Written by Travis M. Moore
Last edited 26-Sep-2019
The concept of time and frequency "domains" might sound intimidating, but it's really just describing two different ways to look at the same sound. In fact, we have already been viewing signals in both domains already. The time domain representation is simply a plot with amplitude on the y axis and time on the x axis. The frequency domain plots amplitude on the y axis and frequency on the x axis. Take a look at Figure 1 to refresh your memory.
The time domain view of a sine wave is the increases and decreases in amplitude over time: the typical shape of a "sine wave" we have come to know and love.

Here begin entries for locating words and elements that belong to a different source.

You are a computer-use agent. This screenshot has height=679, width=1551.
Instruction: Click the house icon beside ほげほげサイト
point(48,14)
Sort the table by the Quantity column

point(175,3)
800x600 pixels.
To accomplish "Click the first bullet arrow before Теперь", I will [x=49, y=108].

What we don't know from the time domain plot, at least not from just a quick glance, is the frequency of the wave. (For the smarty-pants out there, yes, we could use the time axis to calculate the period of a cycle, then the frequency, but that's hardly information "at a glance.") The frequency view of a sine wave explicitly tells us what frequency (or frequencies) we're dealing with, but nothing about the duration of the sound.

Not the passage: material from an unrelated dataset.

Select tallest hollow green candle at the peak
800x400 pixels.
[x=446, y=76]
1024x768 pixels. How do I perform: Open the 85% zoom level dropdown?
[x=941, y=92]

So far we have been dealing with known frequencies, so we have just plotted in the time or frequency domain as necessary. However, what if we didn't know the frequency ahead of time? Or, given just the frequency, how would we be able to view the morphology of the wave over time? Well, a mathematician by the name of Joseph Fourier figured out how to do this, and he did so in the early 1800s, which means by hand. The concept is fairly simple, but extremely complex to carry out.

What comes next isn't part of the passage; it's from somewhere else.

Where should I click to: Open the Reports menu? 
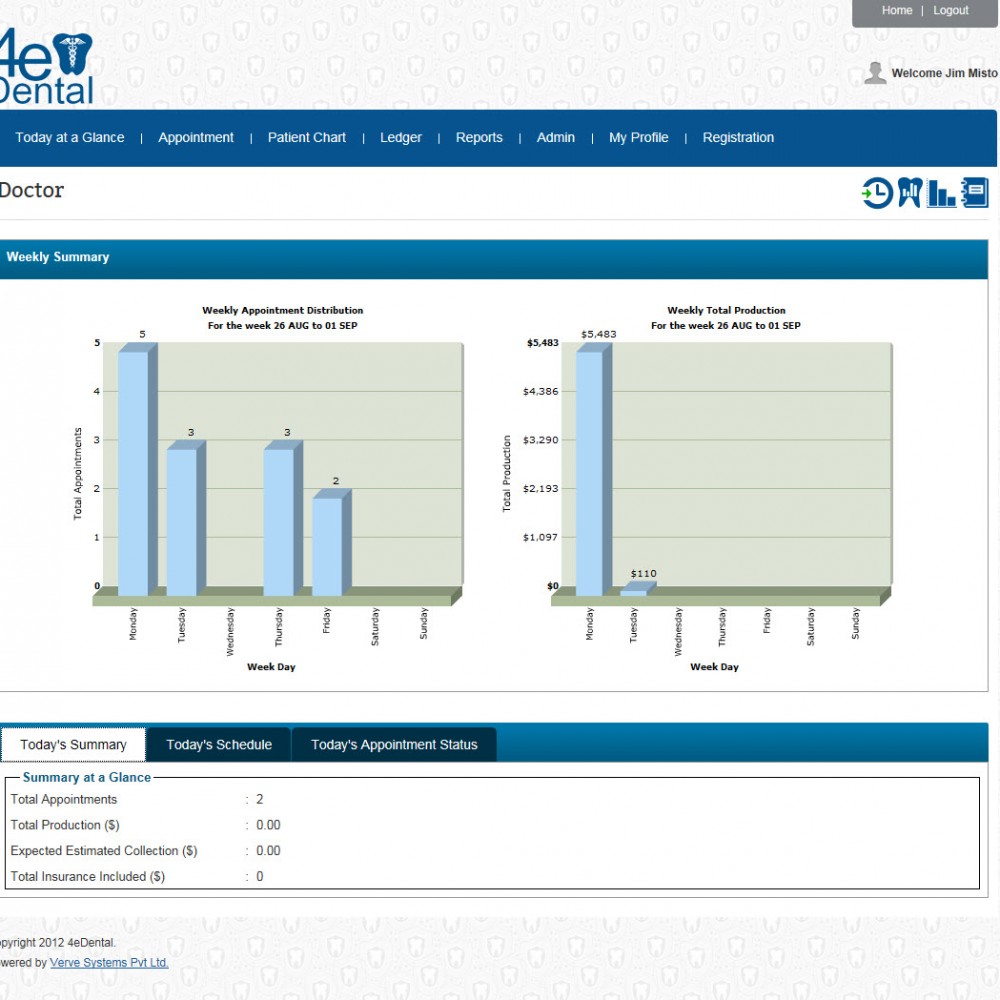[479, 138]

Moving from the time domain to the frequency domain is admittedly tricky. Luckily we do not need to concern ourselves with the math. All you need to know is that given any periodic (repeating) signal plotted as amplitude over time, the Fourier transform can figure out the sine waves (i.e., frequencies) needed to build (compose) that time waveform. This is called the Fourier Transform.
The reverse ("inverse") condition is moving from the frequency domain to the time domain. Appropriately, this is called the inverse Fourier transform. We have already seen sine waves combine to make a wave shaped like a square and a triangle. For example, dumping a bunch of odd harmonics (along with amplitudes!) into a Fourier transform is all that's needed to compose the square wave in time. You may recall learning about this process in the module on additive synthesis.